I am trying to make it so that only the object that is closest to the middle of the screen is detected, but whenever I do it, all 3 or 2 are activated

my code here:

while wait() do
	if Enabled.Value == true then
		for _, blocks in pairs(workspace.partstest:GetChildren()) do
			if blocks.Name ~= ACTUALPLAYER.Value and blocks:IsA("Part") then

				local part = blocks
				
				local worldPoint = blocks.Position

				local vector = camera:WorldToScreenPoint(worldPoint)

				local delta = Vector2.new(vector.X, vector.Y)-camera.ViewportSize/2
				
				local datos = worldPoint

				local inCamX = delta.Magnitude<camera.ViewportSize.X/5
				if inCamX and vector then
					blocks.Material = Enum.Material.Neon
					blocks.BrickColor = BrickColor.new(0, 255, 0)
				else
					if not inCamX or not vector then
						blocks.Material = Enum.Material.Plastic
						blocks.BrickColor = BrickColor.new(255, 255, 255)
					end
				end
			end
		end
	end
end

How can I make it only detect the one closest to the middle of the screen?

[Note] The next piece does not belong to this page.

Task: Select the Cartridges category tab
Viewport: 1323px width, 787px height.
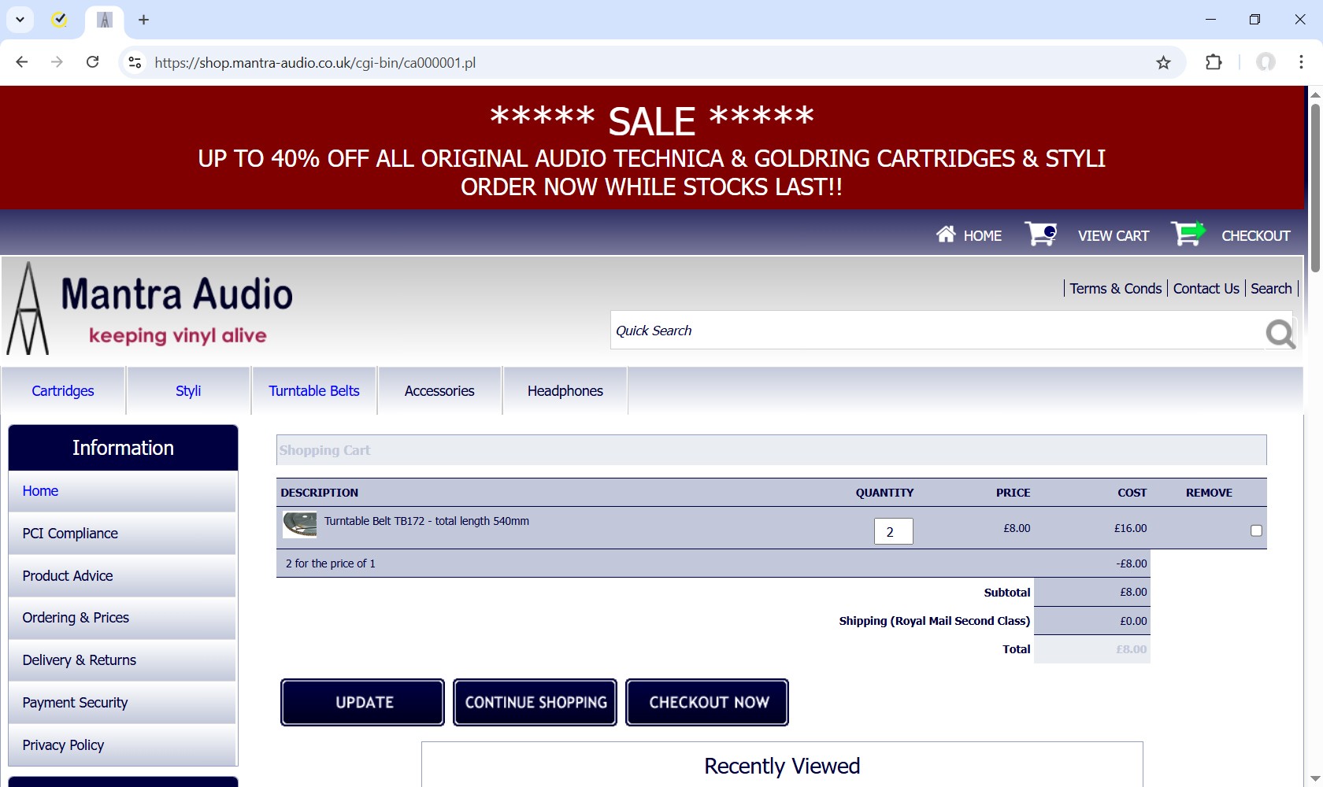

You can have a table that stores sub-tables which include the object and the distance of the object onscreen to the center of the screen, then sort the table from the closest to the farthest:

local parts = {}

while true do
    if not Enabled.Value then return end

    for _, block in ipairs(workspace.partstest:GetChildren()) do
        if block.Name == ACTUALPLAYER.VALUE or not block:IsA("Part") then continue end
        local pos = camera:WorldToViewportPoint(block.Position)
        local center = camera.ViewportSize / 2

        table.insert(parts, {
            Block = block;
            Distance = (center - Vector2.new(pos.x, pos.y)).Magnitude
        })
    end

    table.sort(parts, function(a, b)
        return a.Distance < b.Distance
    end)

    local closest_part = parts[1].Block
end

i got the problem invalid argument #2 (Vector2 expected, got Vector3)

table.insert(parts, {
Block = block;
Distance = (center - pos).Magnitude <—here
})

Edited original post for the fix - forgot WorldToViewportPoint returns a vector3 so it had to be converted into a vector2

You can omit the 3rd (Z-axis) component of this returned Vector3 value as it just represents the depth from the screen to the world point, the X and Y axis components are more important here.

I know that and I have done that. It would be good if they decided to implicitly cast a Vector3 to a Vector2

Not a bad idea, as in if attempting to cast a Vector3 to a Vector2 constructor the 3rd (z-axis) component is omitted automatically.